Hacker News new | past | comments | ask | show | jobs | submit login
Deep learning (neuralnetworksanddeeplearning.com)
361 points by joeyespo on July 26, 2015 | hide | past | favorite | 35 comments



I was really impressed that the author included this caveat:

> A word on procedure: In this section, we've smoothly moved from single hidden-layer shallow networks to many-layer convolutional networks. It's all seemed so easy! We make a change and, for the most part, we get an improvement. If you start experimenting, I can guarantee things won't always be so smooth. The reason is that I've presented a cleaned-up narrative, omitting many experiments - including many failed experiments. This cleaned-up narrative will hopefully help you get clear on the basic ideas. But it also runs the risk of conveying an incomplete impression. Getting a good, working network can involve a lot of trial and error, and occasional frustration. In practice, you should expect to engage in quite a bit of experimentation.

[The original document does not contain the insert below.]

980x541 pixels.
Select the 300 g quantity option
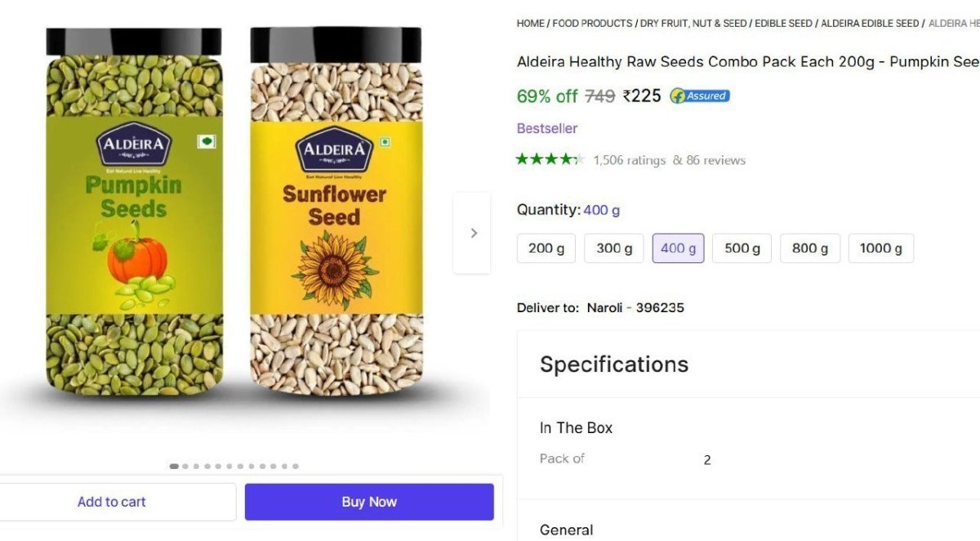click(613, 248)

There is a lot of "magical thinking" amongst people not actively doing research in the area (and maybe a bit within that community too), and I think it at least partly stems from mainly seeing very successful nets, and never seeing the many failed ideas before those network structures and hyperparameters were hit upon - a sampling bias type thing, where you only read about the things that work.

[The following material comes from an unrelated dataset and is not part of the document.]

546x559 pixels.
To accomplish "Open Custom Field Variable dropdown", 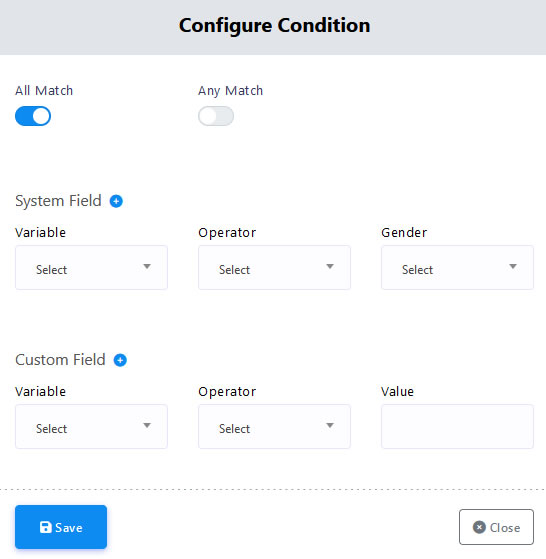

Yes, difficulty of finding right hyperparameters is often overlooked. And it is a very frustrating part of creating a model. And methods like grid search just don't work, because of number of parameters to tune and time to train a network.


Actually, random search works a lot better than grid search for hyperparameter optimization. Usually, only a small number of hyperparameters actually matter, the trick is figuring out which ones. Grid search wastes time on irrelevant dimensions.

That said, any sort of hyperparameter optimization is extremely computationally intensive so random search is far from a panacea.


So when you search randomly and reach up to a set of optimised parameters, how do you know if it can't be optimised any further, since you haven't looked up all possible sets like in a grid?


You generally don't know if you've reached a suitable maxima, which is why it is good to run a nondeterministic optimizer a few times (if computation power allows) and see if there are any reliable parameters form there.

There are also somewhat better-than-random strategies such as Bayesian optimization and particle swarm optimization that can help you to search more efficiently.


Grid search never exhausts the search space either, at least if the dimensions are continuous.


As a different chapter, this is not exactly a dupe, but it's not the first time links to parts of this book have been posted. Over the last two years, there have been a lot of HN discussions on the various chapters of this book. Here are the ones with comments:

16 days ago - https://news.ycombinator.com/item?id=9863832

8 months ago - https://news.ycombinator.com/item?id=8719371

a year ago - https://news.ycombinator.com/item?id=8258652

a year ago - https://news.ycombinator.com/item?id=8120670

a year ago - https://news.ycombinator.com/item?id=7920183

a year ago - https://news.ycombinator.com/item?id=7588158

two years ago - https://news.ycombinator.com/item?id=6794308


How did you do that? Genuinely curious.



Is there a similar search engine for reddit? I can't access my old reddit posts by search because reddit has a cutoff point at 1000 results.


How about "site:reddit.com visarga"?


It's worth reading Nielsen's essay "Will neural networks and deep learning soon lead to artificial intelligence?" which was added today

http://neuralnetworksanddeeplearning.com/chap6.html#AI


And his answer is:

I believe that we are several decades (at least) from using deep learning to develop general AI.


I think this is a better summary of his conclusions from that same paragraph:

I conclude that, even rather optimistically, it's going to take many, many deep ideas to build an AI.

The appendix linked there doesn't seem to be ready yet though. In any case, I like how this is phrased. I'd like to see some of the hype around deep learning calm down.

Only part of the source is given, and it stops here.